Ce changement constitutionnel, qui permettrait à Mnangagwa de rester au pouvoir jusqu'en 2030, a été interprété comme une manœuvre pour affaiblir la confiance des citoyens dans l’avenir politique et économique du Zimbabwe. De nombreux compatriotes à l'étranger, dont le retour était conditionné par une meilleure perspective pour leur pays, voient leur espoir s'évanouir.

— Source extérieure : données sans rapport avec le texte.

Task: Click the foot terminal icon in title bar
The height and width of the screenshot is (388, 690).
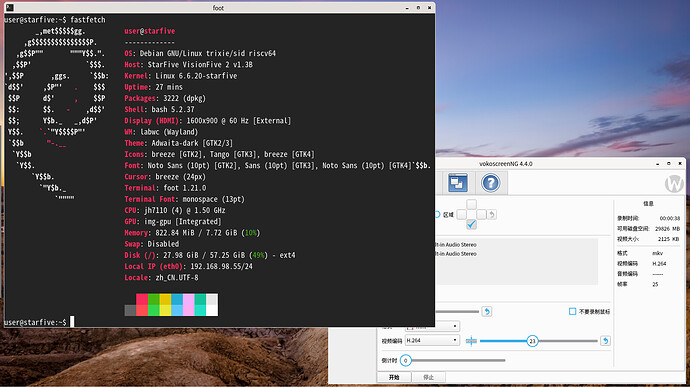Action: pos(10,7)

Les critiques de cette décision affirment qu'elle va à l'encontre des principes démocratiques et qu'elle renforce l’instabilité dans un pays déjà en proie à des difficultés économiques considérables. La diaspora zimbabwéenne, qui joue un rôle crucial dans l'économie nationale par ses envois de fonds, pourrait être moins encline à investir ou à retourner dans le pays face à ces incertitudes.

Les réactions de la diaspora sont variées, allant de la frustration à la désillusion. Beaucoup se sentent trahis par un gouvernement qui semble se détourner des aspirations de son peuple. Le Zimbabwe, déjà confronté à des défis tels que l'hyperinflation et le chômage, pourrait voir sa situation se détériorer encore davantage si les citoyens perdent confiance dans leurs institutions.

Des voix s'élèvent pour appeler à une mobilisation contre ce type de décisions politiques, qui pourraient avoir des répercussions profondes sur l'avenir de la nation. Les Zimbabwéens de l'étranger encouragent une réflexion sur le besoin d'un changement véritable et d'une réforme qui réponde aux aspirations démocratiques de tous les citoyens.